## Dataset extract
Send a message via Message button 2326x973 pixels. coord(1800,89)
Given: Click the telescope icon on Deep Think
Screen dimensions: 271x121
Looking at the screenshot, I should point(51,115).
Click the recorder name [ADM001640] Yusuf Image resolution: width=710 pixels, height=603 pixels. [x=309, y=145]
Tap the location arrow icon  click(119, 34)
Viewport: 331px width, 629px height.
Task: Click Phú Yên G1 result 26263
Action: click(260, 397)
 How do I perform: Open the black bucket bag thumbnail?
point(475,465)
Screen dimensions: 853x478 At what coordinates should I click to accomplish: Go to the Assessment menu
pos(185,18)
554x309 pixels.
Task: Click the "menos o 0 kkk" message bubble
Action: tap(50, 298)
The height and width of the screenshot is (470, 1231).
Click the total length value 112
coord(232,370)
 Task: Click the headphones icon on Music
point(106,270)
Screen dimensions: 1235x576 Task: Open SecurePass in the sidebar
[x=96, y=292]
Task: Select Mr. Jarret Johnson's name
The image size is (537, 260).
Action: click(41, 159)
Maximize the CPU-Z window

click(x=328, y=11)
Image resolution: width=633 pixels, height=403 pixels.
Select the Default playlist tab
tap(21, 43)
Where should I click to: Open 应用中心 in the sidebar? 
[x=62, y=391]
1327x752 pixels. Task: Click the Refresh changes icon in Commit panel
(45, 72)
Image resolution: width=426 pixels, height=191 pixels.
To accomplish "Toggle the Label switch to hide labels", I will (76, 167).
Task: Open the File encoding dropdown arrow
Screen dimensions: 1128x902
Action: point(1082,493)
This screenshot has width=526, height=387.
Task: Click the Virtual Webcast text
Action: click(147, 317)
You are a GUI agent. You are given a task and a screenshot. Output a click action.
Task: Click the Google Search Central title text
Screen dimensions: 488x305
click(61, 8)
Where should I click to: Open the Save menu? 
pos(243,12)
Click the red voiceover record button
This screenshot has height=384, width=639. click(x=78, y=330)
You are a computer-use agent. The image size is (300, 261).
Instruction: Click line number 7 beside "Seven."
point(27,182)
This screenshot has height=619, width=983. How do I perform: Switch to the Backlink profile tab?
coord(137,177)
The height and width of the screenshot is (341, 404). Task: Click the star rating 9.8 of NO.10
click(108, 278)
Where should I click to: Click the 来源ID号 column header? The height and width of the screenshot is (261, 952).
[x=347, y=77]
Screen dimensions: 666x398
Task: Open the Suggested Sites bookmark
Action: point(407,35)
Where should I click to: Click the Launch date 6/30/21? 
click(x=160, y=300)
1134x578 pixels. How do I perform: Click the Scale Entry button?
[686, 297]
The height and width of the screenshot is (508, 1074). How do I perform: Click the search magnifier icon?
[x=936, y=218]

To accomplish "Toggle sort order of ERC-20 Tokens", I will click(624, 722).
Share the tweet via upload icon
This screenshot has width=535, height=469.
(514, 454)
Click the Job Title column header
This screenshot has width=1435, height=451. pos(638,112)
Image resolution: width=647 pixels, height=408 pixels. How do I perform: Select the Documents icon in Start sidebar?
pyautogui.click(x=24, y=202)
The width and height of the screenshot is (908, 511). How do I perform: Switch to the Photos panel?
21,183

## Exercise prompt
All lines with the word "agent" should be copied from the material above.

## Task solution
You are a GUI agent. You are given a task and a screenshot. Output a click action.
You are a computer-use agent. The image size is (300, 261).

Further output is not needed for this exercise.